Generally, building materials are made from rocks and soil, which originate from the earth crust, while some are developed from a mixture of industrial by products[6] and [7]. Therefore, they have very high tendency of containing more radioactive substances such as 238U and 232Th series and natural 40K, which are naturally part of the raw materials for building materials [3[, [5] and [8]. Also, every stage of construction of a building requires the use of soil or rocks and the land on which a building is sited constitute a major proportion of radioactive materials [9] and [10]. The foregone further established why the indoor concentration of these substances may be very high [9-11]. The availability of naturally occurring radioactive materials (NORMs) in building materials is the cause for the internal and external exposures of radiation to individuals staying in buildings [12-16]. Similarly plant cultivation and the introduction of various chemical fertilizers to aid the farming yield could expose consumers to more radiation. This is because the application of fertilizers to soil, used for farming purposes, may increase its radionuclide contents beyond proportion. Thus, man becomes unduly exposed when feeding on plants cultivated on these kind of lands because of exchange of nutrients between the soil and the plants [17]. Therefore, feeding on some of these plants, especially those that require more proportion of these chemical based fertilizers to germinate would expose man to radioactive substances.

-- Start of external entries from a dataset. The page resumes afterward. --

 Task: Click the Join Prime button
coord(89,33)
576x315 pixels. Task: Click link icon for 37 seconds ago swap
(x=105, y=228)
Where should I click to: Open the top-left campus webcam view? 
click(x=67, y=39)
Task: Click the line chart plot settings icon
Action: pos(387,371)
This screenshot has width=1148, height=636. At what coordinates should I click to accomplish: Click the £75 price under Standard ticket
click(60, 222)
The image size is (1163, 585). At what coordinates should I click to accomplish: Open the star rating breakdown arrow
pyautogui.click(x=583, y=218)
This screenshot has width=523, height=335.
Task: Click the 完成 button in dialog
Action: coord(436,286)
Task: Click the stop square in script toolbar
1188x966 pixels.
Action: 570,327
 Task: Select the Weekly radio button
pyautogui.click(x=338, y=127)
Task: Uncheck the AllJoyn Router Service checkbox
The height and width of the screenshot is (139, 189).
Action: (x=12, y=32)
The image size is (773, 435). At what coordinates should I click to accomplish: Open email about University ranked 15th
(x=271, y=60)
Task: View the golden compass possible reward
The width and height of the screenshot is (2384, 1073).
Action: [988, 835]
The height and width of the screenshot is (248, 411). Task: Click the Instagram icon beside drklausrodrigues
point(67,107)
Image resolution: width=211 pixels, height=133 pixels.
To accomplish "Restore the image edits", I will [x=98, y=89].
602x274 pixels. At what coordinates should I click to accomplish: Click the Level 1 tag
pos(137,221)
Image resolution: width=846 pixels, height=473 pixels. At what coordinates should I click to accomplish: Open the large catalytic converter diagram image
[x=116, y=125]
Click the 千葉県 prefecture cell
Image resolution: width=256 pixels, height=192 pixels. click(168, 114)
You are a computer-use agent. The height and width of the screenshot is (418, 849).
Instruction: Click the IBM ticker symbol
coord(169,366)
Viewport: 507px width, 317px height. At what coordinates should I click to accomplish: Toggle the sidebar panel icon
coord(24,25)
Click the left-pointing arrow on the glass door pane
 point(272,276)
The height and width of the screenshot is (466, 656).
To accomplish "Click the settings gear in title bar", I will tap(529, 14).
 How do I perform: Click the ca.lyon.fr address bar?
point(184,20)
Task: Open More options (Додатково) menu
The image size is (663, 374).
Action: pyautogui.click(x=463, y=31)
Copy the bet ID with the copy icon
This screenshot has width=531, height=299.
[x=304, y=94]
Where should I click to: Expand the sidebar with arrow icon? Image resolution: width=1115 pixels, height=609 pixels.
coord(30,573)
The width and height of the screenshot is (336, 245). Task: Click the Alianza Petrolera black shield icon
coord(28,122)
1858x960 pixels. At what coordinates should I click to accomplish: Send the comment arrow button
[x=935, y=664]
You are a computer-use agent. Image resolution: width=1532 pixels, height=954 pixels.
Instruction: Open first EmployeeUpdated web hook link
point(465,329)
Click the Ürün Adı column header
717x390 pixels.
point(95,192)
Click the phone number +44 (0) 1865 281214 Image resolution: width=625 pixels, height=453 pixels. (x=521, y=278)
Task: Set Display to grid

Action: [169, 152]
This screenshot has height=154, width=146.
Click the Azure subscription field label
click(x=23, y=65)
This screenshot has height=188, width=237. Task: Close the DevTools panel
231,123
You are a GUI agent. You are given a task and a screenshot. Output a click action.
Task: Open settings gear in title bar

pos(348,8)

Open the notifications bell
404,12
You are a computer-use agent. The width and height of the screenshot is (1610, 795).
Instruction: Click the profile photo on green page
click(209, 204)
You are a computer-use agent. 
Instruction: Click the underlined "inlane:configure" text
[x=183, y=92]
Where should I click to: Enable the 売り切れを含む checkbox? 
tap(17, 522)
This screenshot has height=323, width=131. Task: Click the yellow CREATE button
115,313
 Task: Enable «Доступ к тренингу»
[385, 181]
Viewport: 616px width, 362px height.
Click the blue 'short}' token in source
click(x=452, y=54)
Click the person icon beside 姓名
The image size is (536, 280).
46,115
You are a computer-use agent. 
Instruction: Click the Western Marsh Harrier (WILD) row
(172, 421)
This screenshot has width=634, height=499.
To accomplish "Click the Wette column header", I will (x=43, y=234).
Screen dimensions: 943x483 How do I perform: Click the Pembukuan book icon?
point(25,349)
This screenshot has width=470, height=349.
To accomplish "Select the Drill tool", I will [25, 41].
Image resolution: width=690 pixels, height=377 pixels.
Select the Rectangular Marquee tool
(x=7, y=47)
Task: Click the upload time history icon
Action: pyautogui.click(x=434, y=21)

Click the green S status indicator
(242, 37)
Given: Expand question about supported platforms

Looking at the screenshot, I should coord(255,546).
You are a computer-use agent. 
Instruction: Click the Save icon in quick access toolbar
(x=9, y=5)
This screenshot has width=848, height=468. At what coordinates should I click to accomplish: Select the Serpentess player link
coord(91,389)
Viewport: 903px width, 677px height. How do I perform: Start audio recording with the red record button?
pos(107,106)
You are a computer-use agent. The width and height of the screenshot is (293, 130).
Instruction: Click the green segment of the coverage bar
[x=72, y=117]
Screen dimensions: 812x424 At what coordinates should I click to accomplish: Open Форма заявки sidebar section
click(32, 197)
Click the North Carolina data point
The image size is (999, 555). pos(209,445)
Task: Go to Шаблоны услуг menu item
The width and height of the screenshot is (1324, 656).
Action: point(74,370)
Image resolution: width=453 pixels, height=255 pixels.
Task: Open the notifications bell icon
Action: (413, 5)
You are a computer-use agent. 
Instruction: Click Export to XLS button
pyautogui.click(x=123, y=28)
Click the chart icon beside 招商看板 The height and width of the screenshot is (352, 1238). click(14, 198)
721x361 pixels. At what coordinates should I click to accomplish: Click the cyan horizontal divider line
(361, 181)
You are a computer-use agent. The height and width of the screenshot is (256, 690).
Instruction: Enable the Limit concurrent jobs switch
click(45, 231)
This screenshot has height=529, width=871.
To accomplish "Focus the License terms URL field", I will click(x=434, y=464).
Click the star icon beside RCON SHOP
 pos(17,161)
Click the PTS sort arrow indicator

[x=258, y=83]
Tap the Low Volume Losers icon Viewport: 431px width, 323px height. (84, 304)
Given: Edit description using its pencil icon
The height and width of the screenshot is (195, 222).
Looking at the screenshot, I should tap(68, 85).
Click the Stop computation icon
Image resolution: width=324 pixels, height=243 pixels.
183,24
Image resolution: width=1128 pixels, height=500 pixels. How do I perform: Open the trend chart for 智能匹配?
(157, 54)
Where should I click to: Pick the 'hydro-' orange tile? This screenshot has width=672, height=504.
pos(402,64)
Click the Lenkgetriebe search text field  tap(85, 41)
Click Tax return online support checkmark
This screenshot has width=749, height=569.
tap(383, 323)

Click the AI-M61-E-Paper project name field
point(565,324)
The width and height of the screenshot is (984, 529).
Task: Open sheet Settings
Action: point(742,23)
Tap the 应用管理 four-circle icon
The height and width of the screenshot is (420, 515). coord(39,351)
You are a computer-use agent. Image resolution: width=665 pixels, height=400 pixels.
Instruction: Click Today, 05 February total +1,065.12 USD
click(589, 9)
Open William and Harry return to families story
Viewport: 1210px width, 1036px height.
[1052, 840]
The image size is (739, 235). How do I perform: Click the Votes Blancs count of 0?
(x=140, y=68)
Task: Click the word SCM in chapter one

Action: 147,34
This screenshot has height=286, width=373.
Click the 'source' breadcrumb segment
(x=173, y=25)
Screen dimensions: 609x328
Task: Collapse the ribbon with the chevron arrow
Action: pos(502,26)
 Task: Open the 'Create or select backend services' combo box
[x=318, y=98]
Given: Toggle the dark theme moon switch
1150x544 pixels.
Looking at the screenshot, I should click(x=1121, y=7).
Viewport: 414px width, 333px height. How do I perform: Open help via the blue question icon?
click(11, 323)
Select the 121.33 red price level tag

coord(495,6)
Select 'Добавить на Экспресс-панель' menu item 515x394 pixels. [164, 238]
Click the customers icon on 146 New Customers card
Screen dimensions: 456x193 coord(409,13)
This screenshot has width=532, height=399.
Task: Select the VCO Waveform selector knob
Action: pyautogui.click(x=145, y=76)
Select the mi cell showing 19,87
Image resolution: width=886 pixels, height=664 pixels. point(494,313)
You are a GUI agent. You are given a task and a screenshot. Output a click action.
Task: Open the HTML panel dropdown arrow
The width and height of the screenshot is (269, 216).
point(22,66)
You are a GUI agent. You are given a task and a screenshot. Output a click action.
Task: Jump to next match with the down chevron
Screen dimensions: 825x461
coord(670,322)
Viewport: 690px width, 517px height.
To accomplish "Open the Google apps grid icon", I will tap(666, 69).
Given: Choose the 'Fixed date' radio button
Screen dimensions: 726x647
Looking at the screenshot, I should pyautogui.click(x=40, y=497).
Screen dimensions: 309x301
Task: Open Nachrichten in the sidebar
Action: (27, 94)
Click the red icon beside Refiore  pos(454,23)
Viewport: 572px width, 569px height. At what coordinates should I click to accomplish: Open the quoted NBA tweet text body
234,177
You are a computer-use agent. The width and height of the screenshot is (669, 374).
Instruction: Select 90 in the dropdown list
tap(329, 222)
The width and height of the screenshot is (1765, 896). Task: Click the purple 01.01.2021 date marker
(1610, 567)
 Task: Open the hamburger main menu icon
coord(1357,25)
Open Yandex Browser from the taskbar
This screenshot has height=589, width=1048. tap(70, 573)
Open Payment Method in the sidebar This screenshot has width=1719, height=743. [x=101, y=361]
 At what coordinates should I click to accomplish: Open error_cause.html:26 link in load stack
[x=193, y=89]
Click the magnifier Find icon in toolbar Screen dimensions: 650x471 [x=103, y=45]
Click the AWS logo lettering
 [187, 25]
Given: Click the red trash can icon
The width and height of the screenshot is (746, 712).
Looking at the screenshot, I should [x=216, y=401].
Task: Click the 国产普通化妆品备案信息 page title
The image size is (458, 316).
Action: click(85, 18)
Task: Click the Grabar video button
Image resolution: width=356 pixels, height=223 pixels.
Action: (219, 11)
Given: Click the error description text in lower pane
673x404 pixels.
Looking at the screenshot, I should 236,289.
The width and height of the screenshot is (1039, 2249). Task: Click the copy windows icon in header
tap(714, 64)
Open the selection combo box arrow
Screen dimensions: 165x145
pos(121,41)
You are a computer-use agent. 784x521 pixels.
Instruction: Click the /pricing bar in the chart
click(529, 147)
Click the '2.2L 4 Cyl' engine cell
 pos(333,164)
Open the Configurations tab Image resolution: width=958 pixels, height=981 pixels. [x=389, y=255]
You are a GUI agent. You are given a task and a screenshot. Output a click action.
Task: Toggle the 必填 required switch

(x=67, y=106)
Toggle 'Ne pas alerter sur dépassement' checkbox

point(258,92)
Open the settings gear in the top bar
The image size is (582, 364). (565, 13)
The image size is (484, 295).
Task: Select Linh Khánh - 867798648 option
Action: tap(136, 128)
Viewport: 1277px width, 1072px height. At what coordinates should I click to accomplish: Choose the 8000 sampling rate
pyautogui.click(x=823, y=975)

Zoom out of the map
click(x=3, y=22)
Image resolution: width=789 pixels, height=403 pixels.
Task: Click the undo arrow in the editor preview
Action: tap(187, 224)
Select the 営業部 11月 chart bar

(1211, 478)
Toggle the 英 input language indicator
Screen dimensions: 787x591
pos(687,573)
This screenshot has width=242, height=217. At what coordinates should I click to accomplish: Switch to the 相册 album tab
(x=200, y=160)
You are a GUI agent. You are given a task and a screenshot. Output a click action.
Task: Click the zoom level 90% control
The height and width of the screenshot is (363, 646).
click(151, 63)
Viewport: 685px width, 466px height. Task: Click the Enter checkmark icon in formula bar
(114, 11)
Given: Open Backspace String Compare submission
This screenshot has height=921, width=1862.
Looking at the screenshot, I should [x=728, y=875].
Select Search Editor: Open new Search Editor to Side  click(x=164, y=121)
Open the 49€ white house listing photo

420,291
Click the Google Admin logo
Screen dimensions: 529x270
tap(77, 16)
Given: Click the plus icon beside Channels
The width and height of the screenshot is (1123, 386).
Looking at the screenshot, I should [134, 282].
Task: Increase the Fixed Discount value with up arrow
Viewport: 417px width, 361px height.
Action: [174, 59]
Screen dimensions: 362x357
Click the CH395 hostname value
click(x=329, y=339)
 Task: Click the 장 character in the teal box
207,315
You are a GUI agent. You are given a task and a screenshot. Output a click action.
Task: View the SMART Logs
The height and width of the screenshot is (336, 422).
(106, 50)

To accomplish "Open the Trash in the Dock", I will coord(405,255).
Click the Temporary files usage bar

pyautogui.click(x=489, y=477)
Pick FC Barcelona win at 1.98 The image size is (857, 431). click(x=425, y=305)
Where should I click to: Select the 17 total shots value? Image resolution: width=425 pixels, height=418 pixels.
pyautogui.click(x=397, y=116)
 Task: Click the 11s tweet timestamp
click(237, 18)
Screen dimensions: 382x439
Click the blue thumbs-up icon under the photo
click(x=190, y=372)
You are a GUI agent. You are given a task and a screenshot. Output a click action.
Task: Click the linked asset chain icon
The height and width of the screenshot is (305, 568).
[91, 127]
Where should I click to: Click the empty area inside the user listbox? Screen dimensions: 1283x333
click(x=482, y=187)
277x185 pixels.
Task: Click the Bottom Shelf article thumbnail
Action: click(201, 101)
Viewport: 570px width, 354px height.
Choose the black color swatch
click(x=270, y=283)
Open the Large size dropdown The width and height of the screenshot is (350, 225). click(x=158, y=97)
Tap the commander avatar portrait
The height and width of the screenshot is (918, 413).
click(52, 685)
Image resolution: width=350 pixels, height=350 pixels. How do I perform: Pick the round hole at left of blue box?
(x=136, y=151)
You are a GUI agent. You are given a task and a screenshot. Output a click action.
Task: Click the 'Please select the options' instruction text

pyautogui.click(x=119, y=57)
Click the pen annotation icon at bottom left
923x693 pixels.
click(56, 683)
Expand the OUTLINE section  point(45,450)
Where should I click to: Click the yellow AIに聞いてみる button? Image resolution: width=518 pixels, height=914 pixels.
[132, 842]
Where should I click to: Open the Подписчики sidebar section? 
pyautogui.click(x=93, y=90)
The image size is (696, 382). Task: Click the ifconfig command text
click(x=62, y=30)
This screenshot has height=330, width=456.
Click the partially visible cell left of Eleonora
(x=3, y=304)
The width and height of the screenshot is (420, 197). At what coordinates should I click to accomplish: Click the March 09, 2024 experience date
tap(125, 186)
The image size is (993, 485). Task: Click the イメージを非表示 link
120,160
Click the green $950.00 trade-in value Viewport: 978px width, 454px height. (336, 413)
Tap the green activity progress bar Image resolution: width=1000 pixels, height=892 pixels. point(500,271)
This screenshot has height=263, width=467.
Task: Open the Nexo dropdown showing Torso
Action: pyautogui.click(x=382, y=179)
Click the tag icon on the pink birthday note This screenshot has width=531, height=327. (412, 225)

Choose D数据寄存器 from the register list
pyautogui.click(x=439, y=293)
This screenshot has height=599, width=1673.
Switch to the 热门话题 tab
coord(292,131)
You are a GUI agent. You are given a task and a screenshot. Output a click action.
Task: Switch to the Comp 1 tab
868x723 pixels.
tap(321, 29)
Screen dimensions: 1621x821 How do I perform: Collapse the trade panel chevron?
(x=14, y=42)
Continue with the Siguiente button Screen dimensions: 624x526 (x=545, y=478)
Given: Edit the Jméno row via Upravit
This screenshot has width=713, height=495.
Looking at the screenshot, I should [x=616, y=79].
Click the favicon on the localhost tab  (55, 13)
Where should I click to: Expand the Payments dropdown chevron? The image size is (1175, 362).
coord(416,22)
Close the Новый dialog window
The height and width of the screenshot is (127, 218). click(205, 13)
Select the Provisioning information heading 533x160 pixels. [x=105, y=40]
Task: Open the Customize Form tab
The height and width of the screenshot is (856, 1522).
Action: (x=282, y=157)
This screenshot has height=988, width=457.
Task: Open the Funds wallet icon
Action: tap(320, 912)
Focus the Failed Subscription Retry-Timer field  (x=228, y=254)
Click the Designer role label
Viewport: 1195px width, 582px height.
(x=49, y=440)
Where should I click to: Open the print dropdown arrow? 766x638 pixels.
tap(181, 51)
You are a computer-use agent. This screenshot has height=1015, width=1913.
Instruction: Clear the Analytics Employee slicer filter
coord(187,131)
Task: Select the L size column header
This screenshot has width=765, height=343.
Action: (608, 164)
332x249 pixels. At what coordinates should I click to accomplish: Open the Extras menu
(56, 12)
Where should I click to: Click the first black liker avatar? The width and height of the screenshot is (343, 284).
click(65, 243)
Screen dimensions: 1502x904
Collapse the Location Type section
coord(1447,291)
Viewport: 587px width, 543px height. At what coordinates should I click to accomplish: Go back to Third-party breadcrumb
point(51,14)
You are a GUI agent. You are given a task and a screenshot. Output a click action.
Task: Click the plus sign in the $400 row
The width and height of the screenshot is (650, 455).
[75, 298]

Proper consideration of the above makes it clear that there is no escape for man from radiation exposure, the consolation is that adequate efforts must be made to control exposure so as to prevent the associated health risk. It is on this note that this research was conducted on the commonly purchased building tiles available in Nigeria so as to evaluate and ascertain the concentration of radionuclides in the tiles and also, to estimate the possible health risk of exposure to the people that are often in contact with them.

2. Materials and Methods

2.1. Preparation of Samples

Seven (7) different samples of tiles Indian branded tiles that are commonly available and purchased for building construction purposes in Nigerian markets were studied in this research (Table 1). The tiles were transported to the geological laboratory at Obafemi Awolowo University, Ile Ife in Osun State Nigeria for preparation. The tiles were prepared by first labelling and assigning sample identity to each pack. Second on the line of preparation involved breaking all the tile samples into smaller pieces for the next stage of processing using the Pascall Engineering Lab milling machine. The samples were crushed to size that would be easy for pulverization. One of the precautions observed at this  stage was that, the crusher or lab milling machine was adequately cleaned using a pressure blower (Wolf power tools, made in London with serial and type and numbers 978 A and 8793 respectively) after each tile sample was crushed to prevent erroneous mixture of the samples.  Furthermore, each sample of crushed tiles was pulverized by completely grinding them into fine powder using the disk “grinder/pulverizer” by Christy and Norris Limited. As done with the crusher, the pulverizer was thoroughly cleaned and blown by a pressure blower, after each sample was grinded in order to avoid cross contamination of the samples. After this stage, a very fine powder of each sample was obtained, this was sieved using a 250 µm sieve size for the purpose of homogeneity. A measured quantity of 200 g of each sieved sample was first packaged in a high density polyethylene bottles (HDPB) before it was transferred to 500 mL size of Marinelli beakers for radioactivity study. The bottles had been earlier washed with detergent and thoroughly rinsed with ordinary water from borehole and finally rinsed with distilled water.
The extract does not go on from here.